WHAT THIS TASK INVOLVES - No picture belongs in the answer, which must hold exactly the lines from the one with "Image resolution: width=1168" through the final line below.

(Saved entries)
━━━━
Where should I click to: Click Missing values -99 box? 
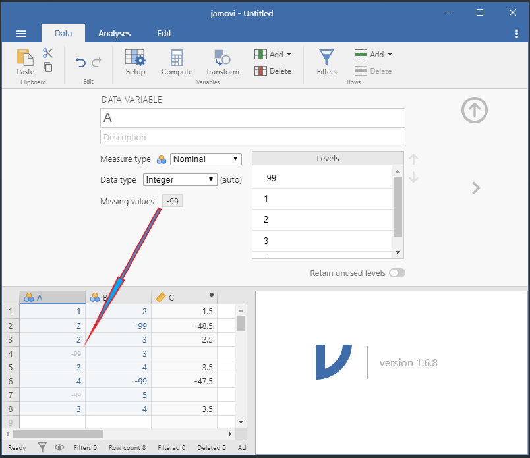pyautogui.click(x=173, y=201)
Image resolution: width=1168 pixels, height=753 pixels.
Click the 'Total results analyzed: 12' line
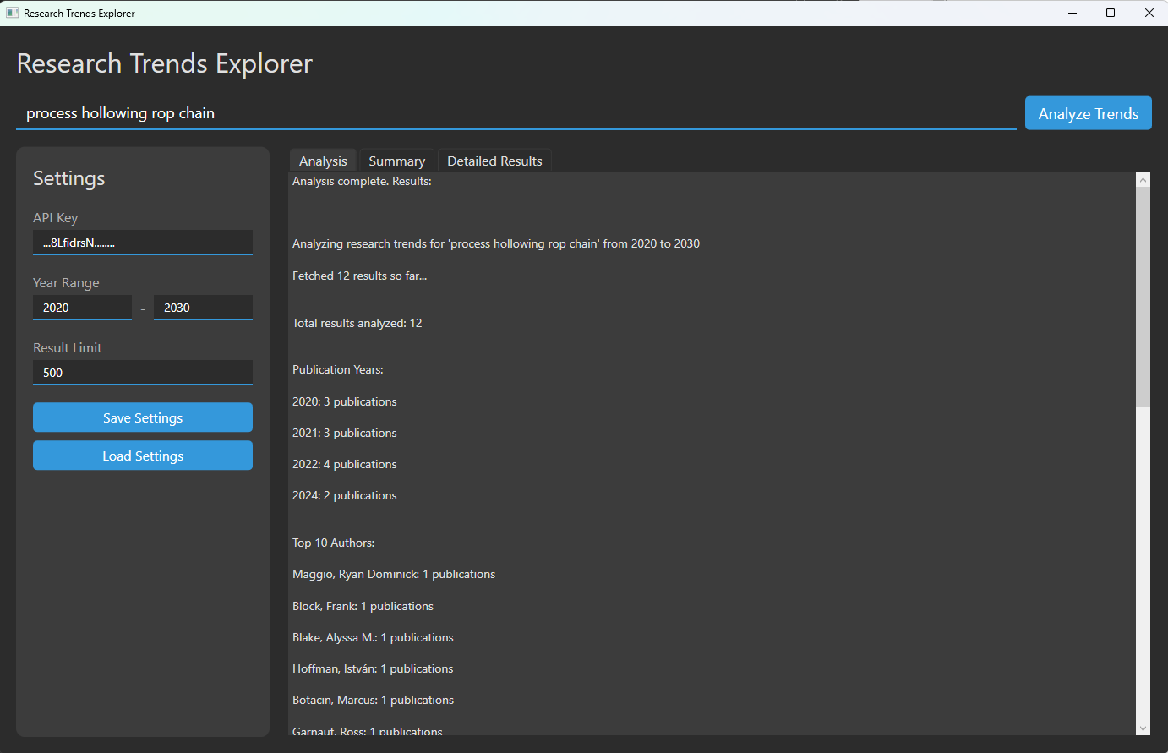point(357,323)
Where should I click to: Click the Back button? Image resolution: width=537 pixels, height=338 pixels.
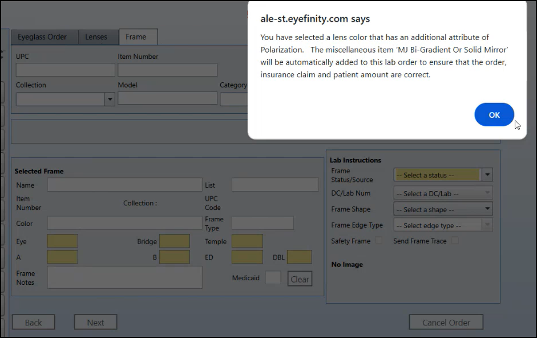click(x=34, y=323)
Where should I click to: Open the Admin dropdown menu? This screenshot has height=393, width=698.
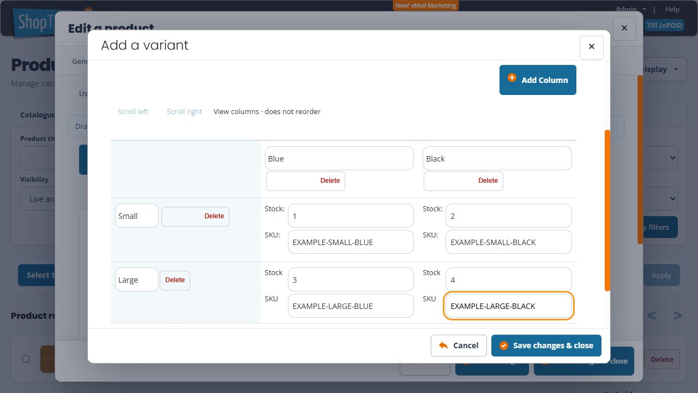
━━━━
TASK SOLUTION -
Image resolution: width=1168 pixels, height=753 pixels.
Click the 'Total results analyzed: 12' line
point(357,323)
Where should I click to: Click the Back button? Image resolution: width=537 pixels, height=338 pixels.
click(x=34, y=323)
Where should I click to: Open the Admin dropdown menu? This screenshot has height=393, width=698.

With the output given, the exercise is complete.